April 25, 2024

Mbah Darmi, Janda Tua yang Rindu Ngunduh Rosario di Rumahnya

[Parokiminomartani.com] – Namanya Fransisca Suci Sudarmi, tapi ia biasa disapa Mbah Darmi. Di rumahnya yang sempit dan sangat sederhana, tidak lebih dari 4 X 5 meter, Mbah Darmi tinggal seorang diri. Suaminya telah meninggal, sedangkan ketiga anaknya semuanya sudah mentas.

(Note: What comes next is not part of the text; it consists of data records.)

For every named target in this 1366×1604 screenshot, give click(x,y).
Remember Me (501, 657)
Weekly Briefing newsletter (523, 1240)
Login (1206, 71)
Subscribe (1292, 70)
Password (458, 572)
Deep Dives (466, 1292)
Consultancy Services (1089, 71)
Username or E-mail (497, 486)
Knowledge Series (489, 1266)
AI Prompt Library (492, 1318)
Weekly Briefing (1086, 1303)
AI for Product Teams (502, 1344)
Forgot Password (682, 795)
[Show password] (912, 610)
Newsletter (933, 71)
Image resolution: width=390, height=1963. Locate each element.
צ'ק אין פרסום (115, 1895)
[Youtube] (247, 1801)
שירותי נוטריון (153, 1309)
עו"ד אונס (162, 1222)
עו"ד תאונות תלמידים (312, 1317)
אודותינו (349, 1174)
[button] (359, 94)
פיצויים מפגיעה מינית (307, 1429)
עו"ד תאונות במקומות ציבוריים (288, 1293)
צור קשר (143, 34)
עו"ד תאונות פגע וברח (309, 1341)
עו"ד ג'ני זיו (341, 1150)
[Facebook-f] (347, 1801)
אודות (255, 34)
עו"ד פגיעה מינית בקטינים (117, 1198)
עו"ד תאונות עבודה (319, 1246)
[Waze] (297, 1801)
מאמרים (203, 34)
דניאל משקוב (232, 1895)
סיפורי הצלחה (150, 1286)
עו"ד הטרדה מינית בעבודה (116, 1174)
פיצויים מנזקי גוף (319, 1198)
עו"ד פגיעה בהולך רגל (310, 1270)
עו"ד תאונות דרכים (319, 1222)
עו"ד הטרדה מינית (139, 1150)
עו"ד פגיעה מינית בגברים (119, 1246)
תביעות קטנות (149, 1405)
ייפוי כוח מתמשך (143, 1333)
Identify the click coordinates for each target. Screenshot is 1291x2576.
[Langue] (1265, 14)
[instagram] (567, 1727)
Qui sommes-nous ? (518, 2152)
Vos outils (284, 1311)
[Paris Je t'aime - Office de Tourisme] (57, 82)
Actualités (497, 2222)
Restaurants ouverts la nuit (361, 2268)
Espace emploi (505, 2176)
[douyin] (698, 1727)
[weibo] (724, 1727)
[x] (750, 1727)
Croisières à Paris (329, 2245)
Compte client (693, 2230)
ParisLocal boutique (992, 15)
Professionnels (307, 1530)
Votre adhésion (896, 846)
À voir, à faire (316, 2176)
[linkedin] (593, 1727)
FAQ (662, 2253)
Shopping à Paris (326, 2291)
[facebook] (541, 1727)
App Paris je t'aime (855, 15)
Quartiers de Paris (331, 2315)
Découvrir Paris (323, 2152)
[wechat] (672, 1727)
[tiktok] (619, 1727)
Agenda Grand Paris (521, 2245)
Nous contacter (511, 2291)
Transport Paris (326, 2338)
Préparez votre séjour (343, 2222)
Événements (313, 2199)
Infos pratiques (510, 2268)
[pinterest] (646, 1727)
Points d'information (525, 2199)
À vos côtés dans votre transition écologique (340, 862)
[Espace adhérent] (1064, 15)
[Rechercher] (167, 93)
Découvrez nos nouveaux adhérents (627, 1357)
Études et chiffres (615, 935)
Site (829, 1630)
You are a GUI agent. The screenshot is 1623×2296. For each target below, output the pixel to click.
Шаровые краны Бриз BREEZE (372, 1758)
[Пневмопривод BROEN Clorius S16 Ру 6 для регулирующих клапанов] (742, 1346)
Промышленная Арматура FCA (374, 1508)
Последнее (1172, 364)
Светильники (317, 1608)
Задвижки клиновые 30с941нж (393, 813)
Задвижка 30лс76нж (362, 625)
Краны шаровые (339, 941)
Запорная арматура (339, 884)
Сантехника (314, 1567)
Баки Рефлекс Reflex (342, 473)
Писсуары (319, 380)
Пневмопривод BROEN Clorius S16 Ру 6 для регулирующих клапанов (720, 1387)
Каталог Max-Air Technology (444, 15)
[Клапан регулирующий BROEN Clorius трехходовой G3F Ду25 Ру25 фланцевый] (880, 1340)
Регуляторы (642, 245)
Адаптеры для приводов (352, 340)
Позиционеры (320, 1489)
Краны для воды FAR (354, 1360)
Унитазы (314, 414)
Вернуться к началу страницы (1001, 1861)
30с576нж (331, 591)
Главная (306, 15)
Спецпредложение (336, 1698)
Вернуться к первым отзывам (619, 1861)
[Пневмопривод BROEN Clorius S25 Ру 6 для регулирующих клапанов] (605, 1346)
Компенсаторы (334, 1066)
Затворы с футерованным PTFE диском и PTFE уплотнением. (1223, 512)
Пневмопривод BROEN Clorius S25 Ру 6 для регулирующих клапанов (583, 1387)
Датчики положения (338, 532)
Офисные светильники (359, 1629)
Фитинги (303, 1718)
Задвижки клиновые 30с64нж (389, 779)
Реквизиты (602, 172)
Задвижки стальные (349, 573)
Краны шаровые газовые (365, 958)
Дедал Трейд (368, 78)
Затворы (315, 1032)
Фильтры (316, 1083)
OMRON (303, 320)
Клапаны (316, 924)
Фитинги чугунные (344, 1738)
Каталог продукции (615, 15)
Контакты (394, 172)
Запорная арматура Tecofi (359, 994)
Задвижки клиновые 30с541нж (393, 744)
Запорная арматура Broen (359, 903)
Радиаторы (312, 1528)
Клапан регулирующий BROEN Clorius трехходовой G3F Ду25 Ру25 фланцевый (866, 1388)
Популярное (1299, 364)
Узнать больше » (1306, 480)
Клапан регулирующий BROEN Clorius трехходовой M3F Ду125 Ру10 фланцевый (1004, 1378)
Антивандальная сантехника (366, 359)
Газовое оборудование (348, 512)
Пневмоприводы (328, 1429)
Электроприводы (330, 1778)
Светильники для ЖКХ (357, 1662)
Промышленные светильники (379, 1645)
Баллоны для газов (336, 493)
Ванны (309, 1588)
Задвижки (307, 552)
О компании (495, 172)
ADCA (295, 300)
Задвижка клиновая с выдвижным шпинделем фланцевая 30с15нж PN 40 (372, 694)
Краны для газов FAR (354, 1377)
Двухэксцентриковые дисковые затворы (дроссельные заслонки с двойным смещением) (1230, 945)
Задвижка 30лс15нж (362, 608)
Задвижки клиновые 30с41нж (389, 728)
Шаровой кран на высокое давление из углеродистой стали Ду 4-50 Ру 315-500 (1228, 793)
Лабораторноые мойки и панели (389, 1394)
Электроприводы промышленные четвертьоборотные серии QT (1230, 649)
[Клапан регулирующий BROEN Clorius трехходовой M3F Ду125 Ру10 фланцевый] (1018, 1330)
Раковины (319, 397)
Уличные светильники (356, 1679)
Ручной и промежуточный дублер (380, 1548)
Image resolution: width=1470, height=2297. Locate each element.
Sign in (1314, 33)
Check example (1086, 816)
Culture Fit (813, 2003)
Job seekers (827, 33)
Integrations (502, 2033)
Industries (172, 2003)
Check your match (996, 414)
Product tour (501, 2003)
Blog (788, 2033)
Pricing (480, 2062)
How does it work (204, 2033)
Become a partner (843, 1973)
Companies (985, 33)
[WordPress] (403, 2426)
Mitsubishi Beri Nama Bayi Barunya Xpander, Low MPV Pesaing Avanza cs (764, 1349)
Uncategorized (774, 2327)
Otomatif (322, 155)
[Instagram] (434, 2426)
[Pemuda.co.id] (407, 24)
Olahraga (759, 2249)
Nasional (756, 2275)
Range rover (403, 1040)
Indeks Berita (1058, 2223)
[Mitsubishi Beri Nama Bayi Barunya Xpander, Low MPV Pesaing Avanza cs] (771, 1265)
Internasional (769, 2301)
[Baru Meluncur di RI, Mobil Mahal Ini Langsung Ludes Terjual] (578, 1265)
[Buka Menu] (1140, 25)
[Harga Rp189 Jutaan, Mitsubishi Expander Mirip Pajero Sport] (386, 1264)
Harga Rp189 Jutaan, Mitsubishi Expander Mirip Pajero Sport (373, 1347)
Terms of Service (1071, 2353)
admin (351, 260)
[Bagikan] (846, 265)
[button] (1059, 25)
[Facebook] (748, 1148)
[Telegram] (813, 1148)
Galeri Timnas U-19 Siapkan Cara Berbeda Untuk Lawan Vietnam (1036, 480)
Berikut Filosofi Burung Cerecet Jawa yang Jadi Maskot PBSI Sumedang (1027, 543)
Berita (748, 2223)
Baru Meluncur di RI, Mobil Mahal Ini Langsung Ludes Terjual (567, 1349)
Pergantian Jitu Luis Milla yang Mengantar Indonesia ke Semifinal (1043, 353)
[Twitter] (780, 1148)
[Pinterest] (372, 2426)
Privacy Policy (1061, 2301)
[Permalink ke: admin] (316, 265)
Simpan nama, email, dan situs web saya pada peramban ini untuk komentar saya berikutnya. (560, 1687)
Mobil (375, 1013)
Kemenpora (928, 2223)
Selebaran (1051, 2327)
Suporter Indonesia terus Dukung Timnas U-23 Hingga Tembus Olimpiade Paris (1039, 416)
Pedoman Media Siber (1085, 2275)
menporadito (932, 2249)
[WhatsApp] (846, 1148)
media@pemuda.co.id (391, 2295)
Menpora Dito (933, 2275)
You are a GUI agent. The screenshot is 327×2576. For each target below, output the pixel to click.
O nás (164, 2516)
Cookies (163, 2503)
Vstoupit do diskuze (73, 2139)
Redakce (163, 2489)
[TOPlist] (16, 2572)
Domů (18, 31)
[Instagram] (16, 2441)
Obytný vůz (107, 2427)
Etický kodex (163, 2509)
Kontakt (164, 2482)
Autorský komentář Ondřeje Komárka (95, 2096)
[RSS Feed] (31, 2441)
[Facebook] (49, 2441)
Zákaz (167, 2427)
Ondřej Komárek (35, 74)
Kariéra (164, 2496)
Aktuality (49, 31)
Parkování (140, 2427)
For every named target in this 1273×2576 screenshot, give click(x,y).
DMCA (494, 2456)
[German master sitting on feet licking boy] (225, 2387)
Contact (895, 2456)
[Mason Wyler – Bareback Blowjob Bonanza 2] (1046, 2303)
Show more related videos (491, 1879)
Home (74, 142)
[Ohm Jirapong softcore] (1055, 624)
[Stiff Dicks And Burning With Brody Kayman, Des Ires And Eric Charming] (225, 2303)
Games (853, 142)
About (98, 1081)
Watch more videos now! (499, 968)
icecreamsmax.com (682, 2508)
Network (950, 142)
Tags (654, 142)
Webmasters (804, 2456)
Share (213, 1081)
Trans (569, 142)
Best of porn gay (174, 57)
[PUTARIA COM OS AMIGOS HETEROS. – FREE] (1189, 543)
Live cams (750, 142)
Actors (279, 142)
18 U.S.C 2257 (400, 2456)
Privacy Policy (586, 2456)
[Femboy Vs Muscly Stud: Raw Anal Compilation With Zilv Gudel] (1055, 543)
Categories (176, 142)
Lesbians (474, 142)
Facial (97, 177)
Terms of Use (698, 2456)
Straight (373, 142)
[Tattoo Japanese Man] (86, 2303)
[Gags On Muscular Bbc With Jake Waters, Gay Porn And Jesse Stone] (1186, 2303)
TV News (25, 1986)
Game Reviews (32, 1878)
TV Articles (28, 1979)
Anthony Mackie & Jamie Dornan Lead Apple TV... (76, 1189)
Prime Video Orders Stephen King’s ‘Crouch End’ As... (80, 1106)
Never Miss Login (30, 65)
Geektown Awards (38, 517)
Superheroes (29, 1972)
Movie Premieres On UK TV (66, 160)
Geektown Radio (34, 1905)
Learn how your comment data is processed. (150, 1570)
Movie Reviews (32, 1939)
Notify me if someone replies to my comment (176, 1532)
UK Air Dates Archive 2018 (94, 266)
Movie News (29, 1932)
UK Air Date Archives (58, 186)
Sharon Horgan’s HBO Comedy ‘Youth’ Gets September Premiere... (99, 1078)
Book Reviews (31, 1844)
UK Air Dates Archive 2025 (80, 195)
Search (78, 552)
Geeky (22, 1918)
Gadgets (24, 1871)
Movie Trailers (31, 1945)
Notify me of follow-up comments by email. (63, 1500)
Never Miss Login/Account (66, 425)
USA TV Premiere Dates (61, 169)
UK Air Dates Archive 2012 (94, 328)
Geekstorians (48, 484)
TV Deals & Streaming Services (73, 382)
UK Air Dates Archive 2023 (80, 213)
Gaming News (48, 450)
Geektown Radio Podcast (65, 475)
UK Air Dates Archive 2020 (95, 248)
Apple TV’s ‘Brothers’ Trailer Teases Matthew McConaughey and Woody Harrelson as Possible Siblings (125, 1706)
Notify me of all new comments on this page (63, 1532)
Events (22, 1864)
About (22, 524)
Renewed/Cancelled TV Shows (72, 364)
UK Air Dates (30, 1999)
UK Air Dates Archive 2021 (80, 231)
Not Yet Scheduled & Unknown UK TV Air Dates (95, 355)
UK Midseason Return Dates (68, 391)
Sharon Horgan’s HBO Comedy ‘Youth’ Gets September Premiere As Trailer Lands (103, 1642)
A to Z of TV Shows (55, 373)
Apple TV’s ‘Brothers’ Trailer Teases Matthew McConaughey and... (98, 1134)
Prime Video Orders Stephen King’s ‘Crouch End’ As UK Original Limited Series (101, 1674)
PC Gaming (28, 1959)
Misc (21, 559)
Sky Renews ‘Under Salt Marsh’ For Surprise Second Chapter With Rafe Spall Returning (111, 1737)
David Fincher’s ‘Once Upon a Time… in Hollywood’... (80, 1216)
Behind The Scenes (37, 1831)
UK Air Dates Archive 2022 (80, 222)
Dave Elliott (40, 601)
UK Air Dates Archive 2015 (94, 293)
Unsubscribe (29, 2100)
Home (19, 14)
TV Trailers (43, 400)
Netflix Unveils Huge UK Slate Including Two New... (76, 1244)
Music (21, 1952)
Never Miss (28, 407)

Ruang tidur merangkap ruang tamu, tanpa kursi dan meja (soni)

Mbah Darmi yang bertempat tinggal di RT 15, RW 15, Karangasem, Condongcatur, Depok, Sleman ini termasuk keluarga prasejahtera. Dan karena status dan kondisinya ini Mbah Darmi mendapat bantuan pemeliharaan kesehatan dari Pemda Sleman berupa Kartu Jamkesda. “Ya, kalau sakit periksanya di Puskesmas gratis. Ada kartunya dari kelurahan. Yang daftar Pak RT,” ujar Mbah Darmi saat  ditemui di rumahnya, Selasa sore (13/2/2018).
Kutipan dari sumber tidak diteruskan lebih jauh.